Codeforces Round #828 (Div. 3) A~E泛做
挺有质量一套题
A.Number Replacement
对于数字串中出现次数\(\geq2\)的数字,判断是否对应同一个字母,出现次数为\(1\)的数字没有贡献。
#include <bits/stdc++.h>
using namespace std;
#define endl '\n'
#define cerr(x) std::cerr << (#x) << " is " << (x) << '\n'
#define IOS std::ios::sync_with_stdio(false);std::cin.tie(nullptr);
#define PII pair<int, int>
#define pdd pair<double,double>
#define LL long long
const double CLOCKS_PER_SECOND = ((clock_t) 1000);
const double CLOCKS_PER_MILLISECOND = ((clock_t) 1);
const int N = 2e5, M = 1e8, mod = 1e9 + 7, inf = 0x3f3f3f3f;
const double eps = 1e-6;
//#define x first
//#define y second
int T;
void solve() {
int n, a[50 + 5], ans1 = 0, ans2;
string s;
cin >> n;
map<int,char> temp;
map<int, int> m;
map<char, int> m2;
for (int i = 1; i <= n; i++) {
cin >> a[i];
m[a[i]]++;
}
cin >> s;
for (int i = 0; i < s.length(); i++)
m2[s[i]]++;
for (int i = 1; i <= n; i++) {
if (m[a[i]] >= 2) {
if (temp[a[i]] == 0) {
temp[a[i]] = s[i-1];
continue;
}
if (s[i-1] != temp[a[i]]) {
puts("NO");
return;
}
}
}
puts("YES");
return;
}
signed main() {
IOS;
cin >> T;
while (T--) {
solve();
}
return 0;
}
B.Even-Odd Increments
维护\(sum1\)和\(sum2\),分别表示奇数的个数和偶数的个数。
判断每个\(x\)的奇偶性,然后讨论\(sum1\)和\(sum2\)的变化即可。
#include <bits/stdc++.h>
using namespace std;
#define endl '\n'
#define cerr(x) std::cerr << (#x) << " is " << (x) << '\n'
#define IOS std::ios::sync_with_stdio(false);std::cin.tie(nullptr);
#define PII pair<int, int>
#define pdd pair<double,double>
#define LL long long
const double CLOCKS_PER_SECOND = ((clock_t) 1000);
const double CLOCKS_PER_MILLISECOND = ((clock_t) 1);
const int N = 1e5, M = 1e8, mod = 1e9 + 7, inf = 0x3f3f3f3f;
const double eps = 1e-6;
//#define x first
//#define y second
int T;
void solve() {
int n, q;
int a[N];
cin >> n >> q;
LL sum = 0;
LL sum1 = 0, sum2 = 0;
for (int i = 1; i <= n; i++) {
cin >> a[i], sum += a[i];
if (a[i] & 1) sum1++; else sum2++;
}
while (q--) {
int opt;
LL x;
cin >> opt >> x;
if (opt == 0) {
if (x & 1LL) {
sum += sum2 * x;
sum1 = n;
sum2 = 0;
}//偶+奇=奇
else {
sum += sum2 * x;
}//偶+偶=偶
} else {
if (x & 1LL) {
sum += sum1 * x;
sum1 = 0;
sum2 = n;
}//奇+奇=偶
else {
sum += sum1 * x;
}//奇+偶=奇
}
cout << sum << endl;
}
}
signed main() {
IOS;
cin >> T;
while (T--) {
solve();
}
return 0;
}
C.Traffic Light
断环为链以后就是个\(O(2n)\)的暴力。

------------------------------

* [执行任务]
请从上面这篇 Codeforces Round #828 题解的最后一句之后接着往下写。 下面的列表是一份独立的材料，与上面的 Codeforces 题解没有关系。

* [数据]

------------------------------

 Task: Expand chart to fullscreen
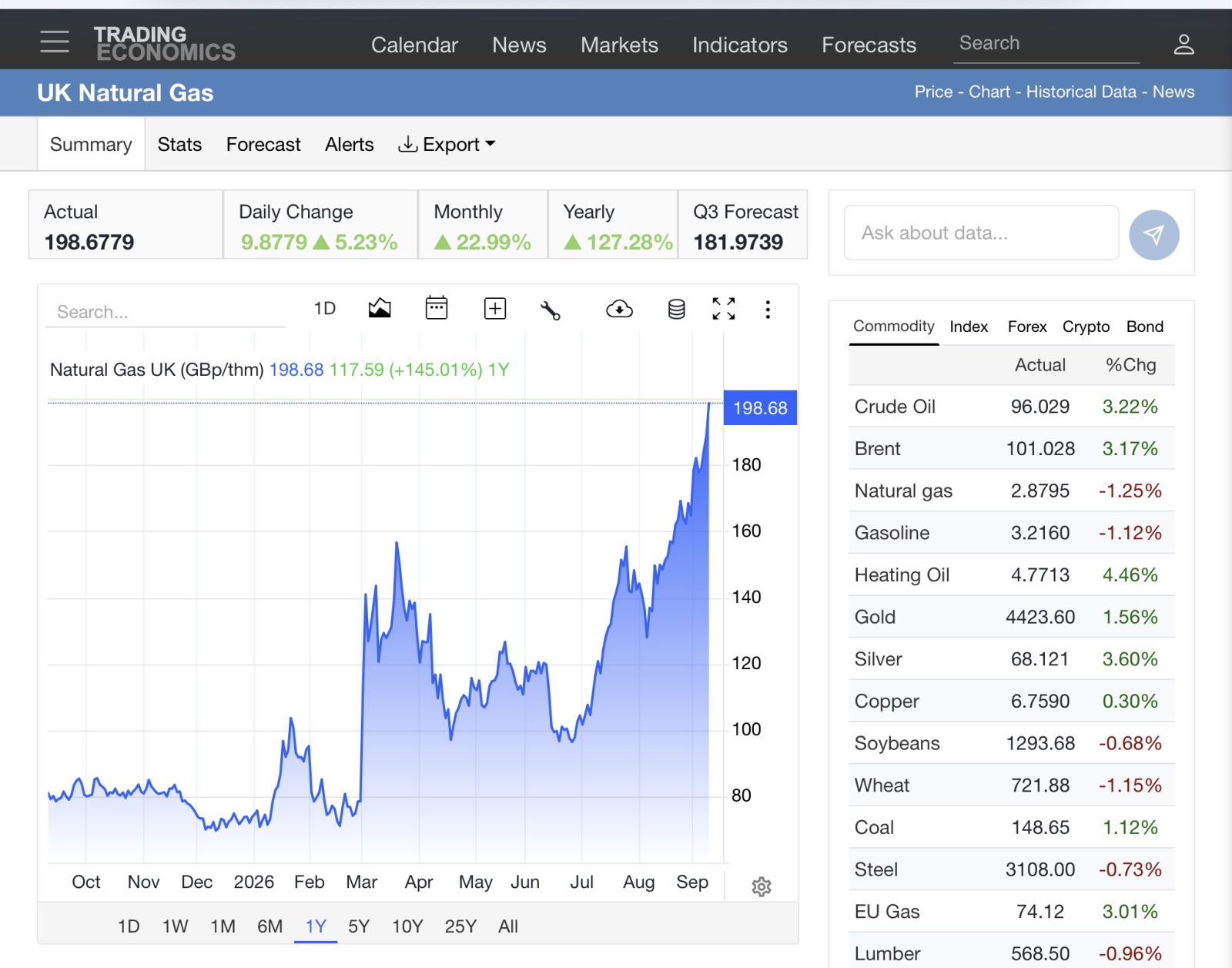[x=724, y=309]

------------------------------

* [书面回答]
用\(string\)不知道为什么\(RE\)了,改成\(char\)才过。
#include <bits/stdc++.h>
using namespace std;
#define endl '\n'
#define cerr(x) std::cerr << (#x) << " is " << (x) << '\n'
#define IOS std::ios::sync_with_stdio(false);std::cin.tie(nullptr);
#define PII pair<int, int>
#define pdd pair<double,double>
#define LL long long
const double CLOCKS_PER_SECOND = ((clock_t) 1000);
const double CLOCKS_PER_MILLISECOND = ((clock_t) 1);
const int N = 2e5 + 10, M = 1e8, mod = 1e9 + 7, inf = 0x3f3f3f3f;
const double eps = 1e-6;
//#define x first
//#define y second
int T;
void solve() {
int n;
char ch;
char s[2 * N];
cin >> n >> ch;
cin >> s;
if (n == 1) {
cout << "0" << endl;
return;
}
int ans = 0;
int temp = 0;
for (int i = n; i <= 2 * n - 1; i++) {
s[i] = s[i - n];
}
for (int i = 2 * n - 1; i >= 0; i--) {
if (s[i] == 'g') temp = i;
else if (s[i] == ch) ans = max(ans, temp - i);
}
cout << ans << endl;
return;
}
signed main() {
IOS;
cin >> T;
while (T--) {
solve();
}
return 0;
}
D.Divisibility by 2^n
对\(a[i]\)质因数分解,统计\(2\)的个数\(t\)。如果\(t\geq n\)那么不需要执行操作。
否则统计每个\(i\)中质因数\(2\)的个数\(m_i\),对\(i\)执行操作等价于\(t+=m_i\)
所以简单贪心一下就知道最少执行多少操作。
#include <bits/stdc++.h>
using namespace std;
#define endl '\n'
#define cerr(x) std::cerr << (#x) << " is " << (x) << '\n'
#define IOS std::ios::sync_with_stdio(false);std::cin.tie(nullptr);
#define PII pair<int, int>
#define pdd pair<double,double>
#define LL long long
const double CLOCKS_PER_SECOND = ((clock_t) 1000);
const double CLOCKS_PER_MILLISECOND = ((clock_t) 1);
const int N = 2e5 + 10, M = 1e8, mod = 1e9 + 7, inf = 0x3f3f3f3f;
const double eps = 1e-6;
//#define x first
//#define y second
int T;
void solve() {
int n, ans = 0, res = 0;
cin >> n;
int a[N];
vector<int> v;
for (int i = 1; i <= n; i++)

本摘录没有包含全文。